Kozelsky, Yakov Pavlovich (1728–1794)

Russian enlightener and philosopher. Taught mathematics and mechanics in the Artillery and Engineering schools. Later served in the Senate.

Kozelsky is the author of Filosoficheskiye predlozheniya (Philosophical Propositions), 1768; Rassuzhdeniya o chelovecheskom poznanii (Discourse on Human Knowledge), 1788; Arifmeticheskiye predlozheniya (Arithmetical Propositions), 1764; Mekhanicheskiye predlozheniya (Mechanical Propositions), 1764. He advocated materialist ideas and criticised medieval scholasticism and mysticism, separated philosophy from theology and considered that philosophy should give "general knowledge of things and human deeds", i.e., is the "science of testing causes by truths".

In his views of nature developed the ideas of 18th century mechanistic materialism. Declaring nature the "universal mother of all things", Kozelsky proved that nature consists of four material elements and that matter and motion are indestructible. The influence of C. Wolff and his followers is felt in some of Kozelsky's logical categories. He considered sensory perceptions the initial element in the theory of knowledge, assigning a big role to experience and the activity of reason. He divided all knowledge into historical, philosophical, and mathematical, and the truths obtained by people into natural, ethical, and logical.

Kozelsky criticised the religious mystical aspects of the Wolffian theory of monads, predestined harmony, and non-resistance to evil. He criticised the feudal system, idleness, and parasitism and extolled labour, a modest mode of life, and a humane attitude to people.


Kropotkin, Pyotr Alexeyevich (1842–1921)

Russian theoretician of anarchism and geographer, member of a princely family. Took part in explorations (mainly in Siberia) and collected interesting material on physical geography. Kropotkin rationalised the theory of continental glaciation: Issledovaniye o lednikovom periodye (The Ice Age, an Enquiry), 1876.

In the 1870s, Kropotkin joined the Narodnik movement (see Narodism), was imprisoned in 1874, and escaped abroad two years later. In 1917, Kropotkin returned to Russia. In his works Khleb i Volya (Bread and Freedom), 1892; Sovremennaya nauka i anarkhism (Modern Science and Anarchism), 1913; etc., he developed the theory of so-called communist anarchism. For Kropotkin, the society of the future was to be a federation of free productive communities, formed as a result of a social revolution.

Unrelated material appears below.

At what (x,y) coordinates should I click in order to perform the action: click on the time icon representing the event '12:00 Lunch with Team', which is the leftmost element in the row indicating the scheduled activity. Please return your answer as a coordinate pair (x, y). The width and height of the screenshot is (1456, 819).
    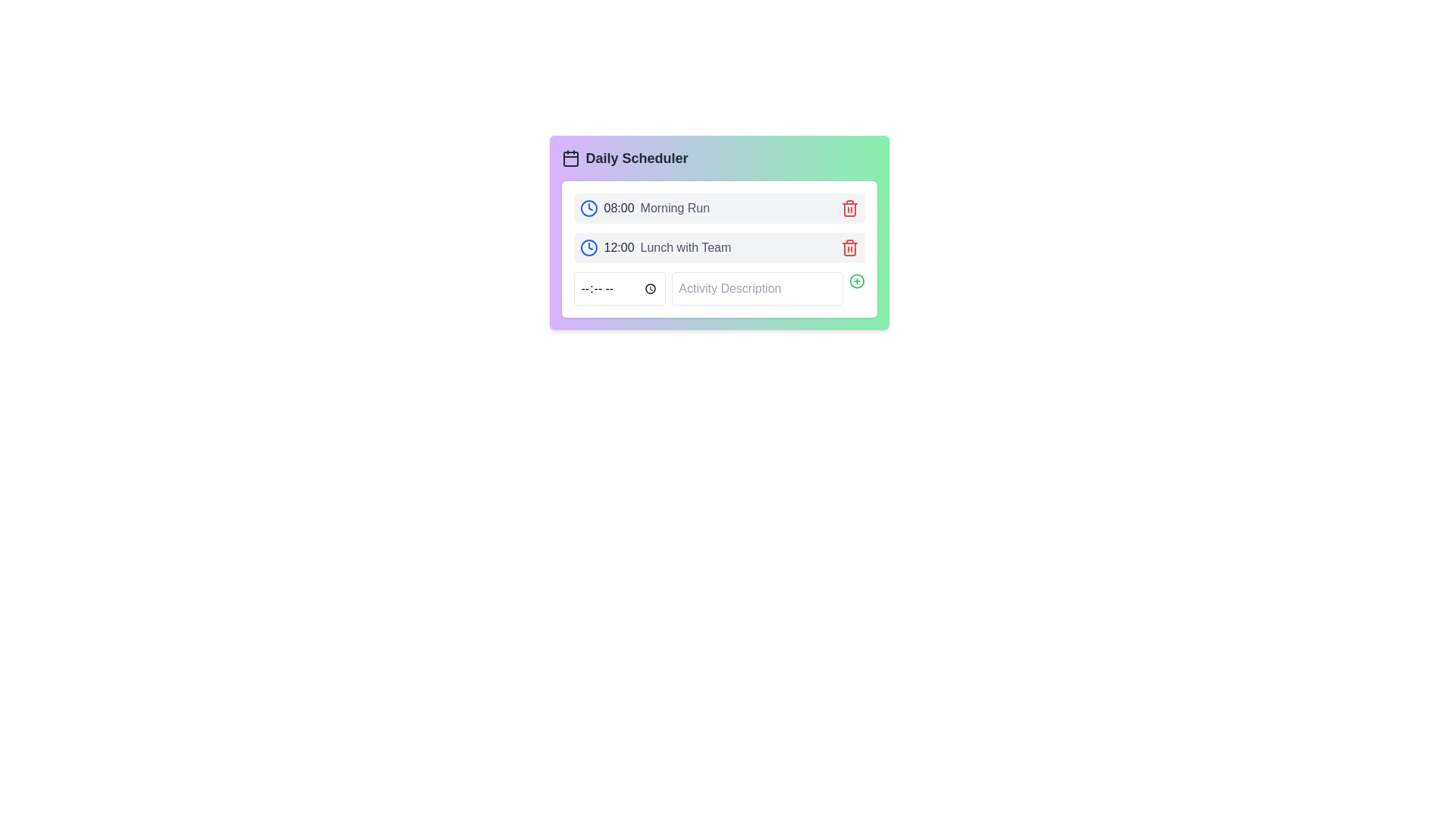
    Looking at the image, I should click on (588, 247).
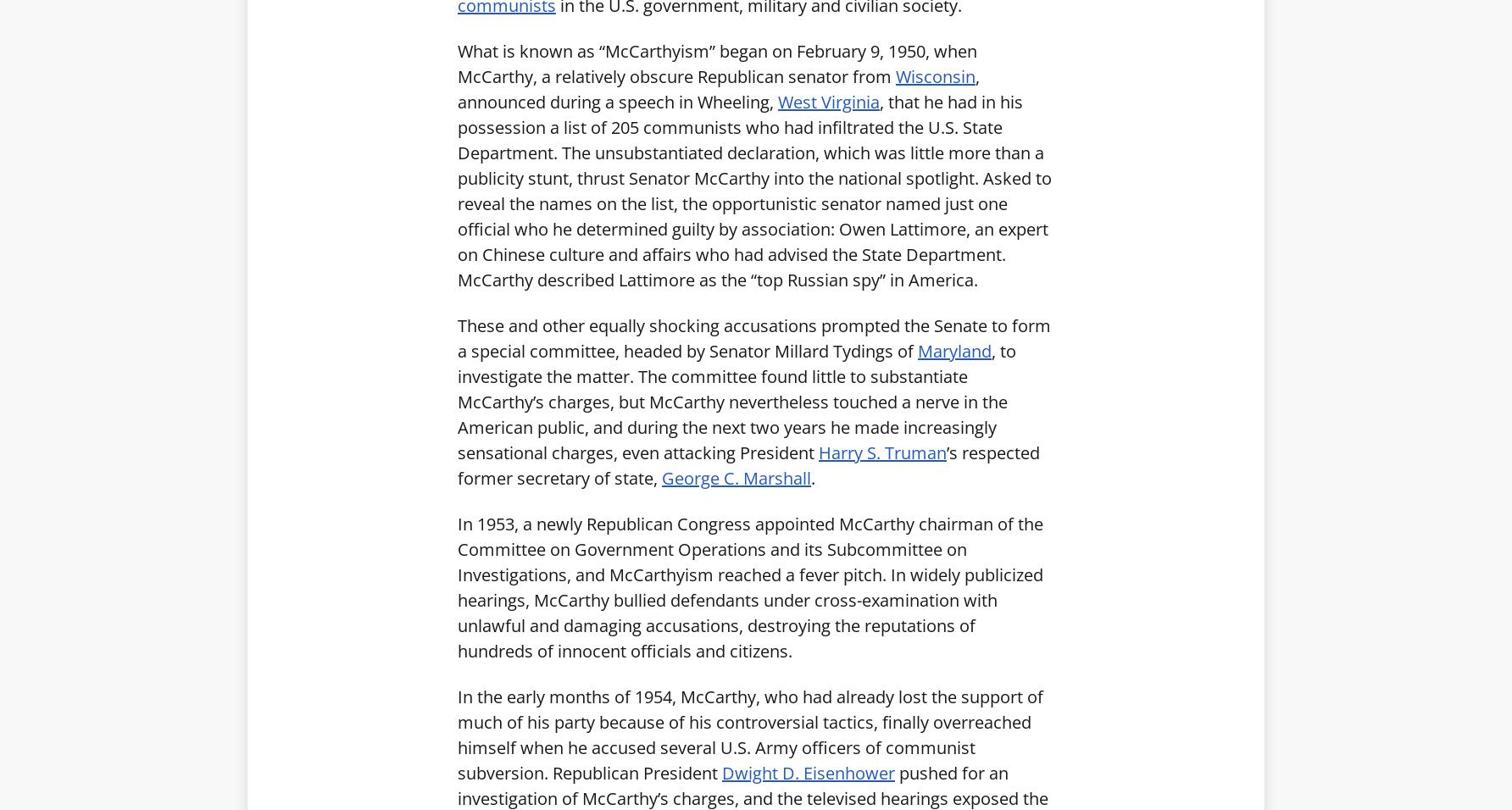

Kropotkin's philosophic views were a blending of positivism and mechanistic materialism. Contrary to the Marxist concept of history, Kropotkin proclaimed the concept of abstract mutual aid, which he considered to be the corner-stone of social development. Repudiating dialectics, Kropotkin considered the inducto-deductive method of natural science to be the only scientific method of thinking. He was considerably influenced by the positivism of Comte and Spencer.